- **TEXTE FOURNI**
====
Le Twist Juridique : Sursis à Exécution Accordé !
Et là, boum 💥 : la Cour d’appel dit OK pour le sursis à exécution ! Pourquoi ?
La lettre de l’AMF n’est pas un simple “rappel à la loi”, c’est une vraie décision qui fait mal.
L’AMF a sauté l’étape obligatoire de la mise en demeure.
La suspension des délais due au COVID pouvait légitimement repousser la deadline au 30 mars 2021 (pas au 18 décembre 2020).
La boîte risque la cessation de paiement = conséquences manifestement excessives.
Résultat : on gèle la décision de l’AMF jusqu’à ce qu’un vrai jugement statue au fond de l’affaire.
Moralité : David peut toujours titiller Goliath… Surtout quand il est bien conseillé !
====
- **Entrées extraites**

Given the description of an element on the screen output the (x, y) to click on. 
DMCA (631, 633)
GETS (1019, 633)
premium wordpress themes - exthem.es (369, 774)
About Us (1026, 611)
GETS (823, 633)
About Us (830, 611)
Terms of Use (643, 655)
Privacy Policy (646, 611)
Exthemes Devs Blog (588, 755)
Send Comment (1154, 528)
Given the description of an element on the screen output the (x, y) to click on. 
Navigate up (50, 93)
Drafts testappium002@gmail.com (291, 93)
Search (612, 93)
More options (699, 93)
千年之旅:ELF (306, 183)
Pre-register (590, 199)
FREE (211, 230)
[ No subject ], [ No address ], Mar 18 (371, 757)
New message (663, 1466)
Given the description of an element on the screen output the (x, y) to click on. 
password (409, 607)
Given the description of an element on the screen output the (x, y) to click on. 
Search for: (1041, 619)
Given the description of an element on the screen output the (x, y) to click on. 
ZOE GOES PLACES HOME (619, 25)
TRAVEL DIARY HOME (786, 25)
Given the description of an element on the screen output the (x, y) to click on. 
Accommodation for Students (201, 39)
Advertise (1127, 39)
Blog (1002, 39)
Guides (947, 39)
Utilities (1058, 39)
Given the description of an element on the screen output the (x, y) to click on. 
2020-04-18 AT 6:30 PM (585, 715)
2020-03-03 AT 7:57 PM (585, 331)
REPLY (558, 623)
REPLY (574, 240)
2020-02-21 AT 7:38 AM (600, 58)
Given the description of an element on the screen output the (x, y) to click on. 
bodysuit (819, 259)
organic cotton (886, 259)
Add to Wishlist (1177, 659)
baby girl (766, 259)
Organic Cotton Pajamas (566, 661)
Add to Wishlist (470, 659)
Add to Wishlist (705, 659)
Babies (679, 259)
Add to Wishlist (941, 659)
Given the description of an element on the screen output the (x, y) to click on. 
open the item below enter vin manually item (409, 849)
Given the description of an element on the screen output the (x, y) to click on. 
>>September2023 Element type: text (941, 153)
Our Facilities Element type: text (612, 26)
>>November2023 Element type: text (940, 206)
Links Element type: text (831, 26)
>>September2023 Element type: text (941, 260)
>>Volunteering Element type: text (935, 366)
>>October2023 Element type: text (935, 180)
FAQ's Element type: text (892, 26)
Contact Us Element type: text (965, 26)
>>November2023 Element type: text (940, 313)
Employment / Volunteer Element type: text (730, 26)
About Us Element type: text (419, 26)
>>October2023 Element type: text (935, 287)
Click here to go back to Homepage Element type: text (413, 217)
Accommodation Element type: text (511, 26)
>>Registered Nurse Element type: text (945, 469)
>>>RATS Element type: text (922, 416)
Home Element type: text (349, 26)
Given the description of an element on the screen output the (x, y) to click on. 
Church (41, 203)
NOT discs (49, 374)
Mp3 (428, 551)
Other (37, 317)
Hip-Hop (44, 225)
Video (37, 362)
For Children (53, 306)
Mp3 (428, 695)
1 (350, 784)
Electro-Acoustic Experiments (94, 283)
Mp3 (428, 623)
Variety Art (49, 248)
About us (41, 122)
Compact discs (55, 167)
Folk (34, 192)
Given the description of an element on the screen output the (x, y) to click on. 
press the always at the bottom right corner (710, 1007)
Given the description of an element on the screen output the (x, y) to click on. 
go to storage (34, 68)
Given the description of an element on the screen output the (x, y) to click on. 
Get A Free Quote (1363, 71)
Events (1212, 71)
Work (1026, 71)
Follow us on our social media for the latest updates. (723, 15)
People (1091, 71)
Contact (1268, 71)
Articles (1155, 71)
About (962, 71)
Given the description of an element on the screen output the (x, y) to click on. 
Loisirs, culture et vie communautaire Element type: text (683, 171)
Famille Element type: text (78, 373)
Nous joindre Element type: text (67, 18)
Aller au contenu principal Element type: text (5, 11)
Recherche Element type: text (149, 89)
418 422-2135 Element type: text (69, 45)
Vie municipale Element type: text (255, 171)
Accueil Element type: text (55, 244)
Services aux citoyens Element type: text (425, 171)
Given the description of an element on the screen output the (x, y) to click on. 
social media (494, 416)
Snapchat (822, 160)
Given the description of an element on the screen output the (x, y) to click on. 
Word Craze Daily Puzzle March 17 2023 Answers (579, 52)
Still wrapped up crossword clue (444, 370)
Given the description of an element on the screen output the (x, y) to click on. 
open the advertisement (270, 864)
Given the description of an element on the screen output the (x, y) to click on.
====
- **TRAVAIL À FAIRE**
1) D'après le texte fourni, jusqu'à quelle date la suspension des délais due au COVID pouvait-elle repousser la deadline ?
2) Modifiez le passage du texte fourni qui va de « La suspension des » jusqu'à « fond de l’affaire. » en remplaçant « cessation de paiement » par « faillite ».
Appuyez-vous uniquement sur le texte.

- **LISTE DES SOLUTIONS**
1) Jusqu'au 30 mars 2021.

2)
La suspension des délais due au COVID pouvait légitimement repousser la deadline au 30 mars 2021 (pas au 18 décembre 2020).
La boîte risque la faillite = conséquences manifestement excessives.
Résultat : on gèle la décision de l’AMF jusqu’à ce qu’un vrai jugement statue au fond de l’affaire.